In EMEA, JOST increased sales from continuing operations by 20.9% to EUR 188.1 million in the second quarter of 2025 compared to the previous year (Q2 2024: EUR 155.5 million). This increase is primarily attributable to acquisition effects from the consolidation of Hyva amounting to EUR 25.4 million. Adjusted for acquisition and currency effects, JOST was also able to increase sales organically by 3.7% compared to the second quarter of the previous year. The year-on-year increase in business volume in Transport and Agriculture had a positive impact on the region's operational performance. Adjusted EBIT from continuing operations increased by 29.3% to EUR 10.9 million in the second quarter of 2025 (Q2 2024: EUR 8.5 million) and the adjusted EBIT margin grew to 5.8% (Q2 2024: 5.4%).

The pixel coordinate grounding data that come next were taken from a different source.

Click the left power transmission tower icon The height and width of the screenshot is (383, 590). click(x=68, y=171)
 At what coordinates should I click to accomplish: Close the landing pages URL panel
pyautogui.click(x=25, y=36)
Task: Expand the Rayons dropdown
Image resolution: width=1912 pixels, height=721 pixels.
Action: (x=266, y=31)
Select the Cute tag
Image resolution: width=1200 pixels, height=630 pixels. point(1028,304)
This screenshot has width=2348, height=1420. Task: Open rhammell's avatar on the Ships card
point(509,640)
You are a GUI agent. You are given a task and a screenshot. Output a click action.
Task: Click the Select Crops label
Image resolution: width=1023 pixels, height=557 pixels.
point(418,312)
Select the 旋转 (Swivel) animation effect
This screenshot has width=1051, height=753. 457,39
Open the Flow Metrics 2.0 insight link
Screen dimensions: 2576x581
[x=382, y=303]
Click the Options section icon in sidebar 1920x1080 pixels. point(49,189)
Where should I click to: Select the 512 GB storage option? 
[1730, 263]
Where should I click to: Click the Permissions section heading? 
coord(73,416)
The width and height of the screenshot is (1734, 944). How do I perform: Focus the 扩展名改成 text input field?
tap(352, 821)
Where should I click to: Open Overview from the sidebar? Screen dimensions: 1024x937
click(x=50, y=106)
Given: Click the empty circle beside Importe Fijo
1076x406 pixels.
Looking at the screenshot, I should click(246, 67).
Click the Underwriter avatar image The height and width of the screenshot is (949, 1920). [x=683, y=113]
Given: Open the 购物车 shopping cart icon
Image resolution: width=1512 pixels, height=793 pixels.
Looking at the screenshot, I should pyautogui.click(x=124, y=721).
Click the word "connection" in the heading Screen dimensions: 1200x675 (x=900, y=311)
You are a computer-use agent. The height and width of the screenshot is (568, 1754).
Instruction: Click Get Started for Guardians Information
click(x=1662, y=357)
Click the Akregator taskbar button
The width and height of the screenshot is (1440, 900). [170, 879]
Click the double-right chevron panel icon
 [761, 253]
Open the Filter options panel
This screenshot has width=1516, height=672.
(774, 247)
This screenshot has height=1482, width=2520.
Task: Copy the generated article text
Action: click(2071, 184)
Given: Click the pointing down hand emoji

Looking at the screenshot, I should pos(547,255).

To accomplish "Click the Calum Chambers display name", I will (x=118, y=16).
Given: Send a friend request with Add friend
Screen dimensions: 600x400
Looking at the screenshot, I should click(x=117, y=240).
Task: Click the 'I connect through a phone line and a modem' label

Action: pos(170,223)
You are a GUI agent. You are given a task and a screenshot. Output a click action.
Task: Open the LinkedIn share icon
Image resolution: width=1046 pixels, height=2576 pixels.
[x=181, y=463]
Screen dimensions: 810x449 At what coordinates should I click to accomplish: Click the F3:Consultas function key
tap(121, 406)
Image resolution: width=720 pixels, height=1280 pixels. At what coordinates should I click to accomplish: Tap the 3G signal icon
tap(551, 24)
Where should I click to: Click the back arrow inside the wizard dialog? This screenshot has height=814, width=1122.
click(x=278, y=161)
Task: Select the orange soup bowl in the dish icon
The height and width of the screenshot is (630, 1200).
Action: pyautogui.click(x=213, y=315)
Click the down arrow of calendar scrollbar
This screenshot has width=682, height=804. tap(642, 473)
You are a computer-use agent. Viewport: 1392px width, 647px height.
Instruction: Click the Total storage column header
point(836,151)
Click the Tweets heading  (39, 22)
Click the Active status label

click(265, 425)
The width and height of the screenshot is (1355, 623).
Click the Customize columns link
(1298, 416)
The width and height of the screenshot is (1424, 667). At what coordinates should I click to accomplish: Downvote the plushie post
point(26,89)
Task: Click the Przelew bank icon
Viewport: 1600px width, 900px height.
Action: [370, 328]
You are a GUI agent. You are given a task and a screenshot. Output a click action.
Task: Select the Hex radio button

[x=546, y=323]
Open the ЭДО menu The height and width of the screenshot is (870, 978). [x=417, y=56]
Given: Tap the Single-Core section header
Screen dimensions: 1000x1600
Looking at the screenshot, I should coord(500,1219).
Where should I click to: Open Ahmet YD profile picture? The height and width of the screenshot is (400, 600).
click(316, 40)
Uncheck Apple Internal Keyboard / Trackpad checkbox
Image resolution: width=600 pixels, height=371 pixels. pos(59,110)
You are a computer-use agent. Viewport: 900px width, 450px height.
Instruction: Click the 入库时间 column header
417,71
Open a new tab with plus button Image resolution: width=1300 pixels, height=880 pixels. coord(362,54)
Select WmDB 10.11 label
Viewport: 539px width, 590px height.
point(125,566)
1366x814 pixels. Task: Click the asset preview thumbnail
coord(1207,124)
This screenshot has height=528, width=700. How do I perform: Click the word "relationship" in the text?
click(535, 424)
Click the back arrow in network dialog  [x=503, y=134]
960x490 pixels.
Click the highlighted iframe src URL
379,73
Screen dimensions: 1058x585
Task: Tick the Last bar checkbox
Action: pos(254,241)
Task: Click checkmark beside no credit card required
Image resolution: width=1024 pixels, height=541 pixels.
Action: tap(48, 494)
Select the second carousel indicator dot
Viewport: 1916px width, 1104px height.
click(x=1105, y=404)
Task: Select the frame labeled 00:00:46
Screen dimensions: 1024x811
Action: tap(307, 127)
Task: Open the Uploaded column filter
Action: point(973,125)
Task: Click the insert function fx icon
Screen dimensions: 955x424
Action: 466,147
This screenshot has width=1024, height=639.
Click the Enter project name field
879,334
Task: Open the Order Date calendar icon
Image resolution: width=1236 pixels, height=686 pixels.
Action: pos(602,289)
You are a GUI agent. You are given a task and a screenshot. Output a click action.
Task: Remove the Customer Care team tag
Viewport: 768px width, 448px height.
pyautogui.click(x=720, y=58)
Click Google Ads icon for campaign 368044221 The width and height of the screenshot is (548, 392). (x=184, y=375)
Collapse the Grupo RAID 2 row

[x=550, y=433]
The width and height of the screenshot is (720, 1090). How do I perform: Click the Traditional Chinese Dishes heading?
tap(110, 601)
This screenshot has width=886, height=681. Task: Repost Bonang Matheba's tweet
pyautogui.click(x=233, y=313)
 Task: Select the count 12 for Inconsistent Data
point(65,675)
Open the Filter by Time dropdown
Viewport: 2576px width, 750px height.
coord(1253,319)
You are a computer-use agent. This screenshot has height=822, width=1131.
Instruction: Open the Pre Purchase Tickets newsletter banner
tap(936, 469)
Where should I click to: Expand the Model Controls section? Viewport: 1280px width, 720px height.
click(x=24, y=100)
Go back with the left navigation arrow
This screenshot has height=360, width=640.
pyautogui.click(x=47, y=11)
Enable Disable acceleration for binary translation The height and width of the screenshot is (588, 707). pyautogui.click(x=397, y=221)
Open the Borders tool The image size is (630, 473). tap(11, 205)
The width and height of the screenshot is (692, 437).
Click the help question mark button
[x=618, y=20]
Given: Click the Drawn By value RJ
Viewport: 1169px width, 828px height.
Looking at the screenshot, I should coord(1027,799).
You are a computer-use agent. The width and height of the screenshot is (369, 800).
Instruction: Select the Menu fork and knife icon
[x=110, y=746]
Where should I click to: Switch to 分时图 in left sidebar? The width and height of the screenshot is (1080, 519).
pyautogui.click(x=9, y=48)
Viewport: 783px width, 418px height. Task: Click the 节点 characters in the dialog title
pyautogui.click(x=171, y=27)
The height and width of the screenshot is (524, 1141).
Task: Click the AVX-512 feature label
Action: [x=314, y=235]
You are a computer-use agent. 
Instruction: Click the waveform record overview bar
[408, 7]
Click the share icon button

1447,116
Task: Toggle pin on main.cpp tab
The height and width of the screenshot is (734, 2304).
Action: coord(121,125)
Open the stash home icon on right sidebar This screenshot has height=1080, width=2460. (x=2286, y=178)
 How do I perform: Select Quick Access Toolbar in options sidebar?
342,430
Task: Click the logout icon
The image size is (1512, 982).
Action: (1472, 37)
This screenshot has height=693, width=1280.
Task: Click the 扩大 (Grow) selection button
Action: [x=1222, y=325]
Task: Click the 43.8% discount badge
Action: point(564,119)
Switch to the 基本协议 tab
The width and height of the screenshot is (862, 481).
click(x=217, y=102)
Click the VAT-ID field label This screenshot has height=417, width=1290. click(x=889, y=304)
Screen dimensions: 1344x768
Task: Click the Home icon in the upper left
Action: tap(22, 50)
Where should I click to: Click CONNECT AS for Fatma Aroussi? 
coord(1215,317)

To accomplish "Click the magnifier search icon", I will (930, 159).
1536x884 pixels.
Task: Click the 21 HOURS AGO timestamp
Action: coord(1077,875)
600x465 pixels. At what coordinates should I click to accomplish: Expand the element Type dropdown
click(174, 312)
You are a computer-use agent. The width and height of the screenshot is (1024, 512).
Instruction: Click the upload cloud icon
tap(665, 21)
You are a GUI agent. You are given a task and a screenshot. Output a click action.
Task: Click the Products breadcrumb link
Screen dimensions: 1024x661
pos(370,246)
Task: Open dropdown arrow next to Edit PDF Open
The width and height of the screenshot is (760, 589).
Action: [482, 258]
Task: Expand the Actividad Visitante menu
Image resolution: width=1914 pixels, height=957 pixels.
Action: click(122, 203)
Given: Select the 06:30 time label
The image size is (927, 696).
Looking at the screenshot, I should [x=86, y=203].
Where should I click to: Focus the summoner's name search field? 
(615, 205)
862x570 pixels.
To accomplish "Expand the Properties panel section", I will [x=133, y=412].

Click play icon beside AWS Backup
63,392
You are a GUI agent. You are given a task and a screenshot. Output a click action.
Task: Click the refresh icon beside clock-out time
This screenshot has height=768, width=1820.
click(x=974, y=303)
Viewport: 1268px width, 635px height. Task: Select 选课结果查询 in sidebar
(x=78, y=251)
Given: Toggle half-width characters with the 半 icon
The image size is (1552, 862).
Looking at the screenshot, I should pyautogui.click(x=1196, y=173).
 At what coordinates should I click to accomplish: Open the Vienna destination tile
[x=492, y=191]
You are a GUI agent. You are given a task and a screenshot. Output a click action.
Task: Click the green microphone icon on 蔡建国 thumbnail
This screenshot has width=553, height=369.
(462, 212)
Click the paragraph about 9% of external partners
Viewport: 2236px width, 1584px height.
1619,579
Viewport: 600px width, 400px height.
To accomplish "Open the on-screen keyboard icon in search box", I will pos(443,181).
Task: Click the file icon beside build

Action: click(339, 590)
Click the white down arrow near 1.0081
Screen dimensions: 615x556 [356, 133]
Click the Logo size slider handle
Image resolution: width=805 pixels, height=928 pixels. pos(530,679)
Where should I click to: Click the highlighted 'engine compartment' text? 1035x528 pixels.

In the AMERICAS region, revenue from continuing operations increased by 7.5% to EUR 103.3 million in the second quarter of 2025 (Q2 2024: EUR 96.1 million). Hyva contributed EUR 23.5 million to sales and was the main driver of the achieved sales growth. Negative currency effects, however, impacted the region's sales by EUR -5.7 million in the second quarter of 2025. Adjusted for acquisition and currency effects, sales in AMERICAS declined by 11.1% in the second quarter of 2025. Particularly in North America, JOST experienced customers’ purchasing reluctance across all business lines due to the US tariff debate, although the company was able to acquire new customers with its local-for-local business model. Adjusted EBIT from continuing operations decreased to EUR 11.3 million in the second quarter of 2025 (Q2 2024: EUR 15.7 million) and the adjusted EBIT margin amounted to 11.0% (Q2 2024: 16.3%).
In APAC, JOST more than doubled its revenue from continuing operations by 113.3% to EUR 99.4 million in the second quarter of 2025 (Q2 2024: EUR 46.6 million). This strong increase is due to the acquisition of Hyva, as the company has a very strong market penetration in APAC. Hyva generated revenue of EUR 59.9 million in APAC during the second quarter. Adjusted for the acquisition and currency effects, revenue in APAC declined by 10.2% in the second quarter of 2025. A key reason for the organic decline was lower demand for transport products in India. In contrast, the development in the Agricultural business line, particularly in China, was positive. Adjusted EBIT from continuing operations increased by 80.7% to EUR 13.6 million in the second quarter of 2025 (Q2 2024: EUR 7.6 million) and the adjusted EBIT margin was 13.7% (Q2 2024: 16.2%).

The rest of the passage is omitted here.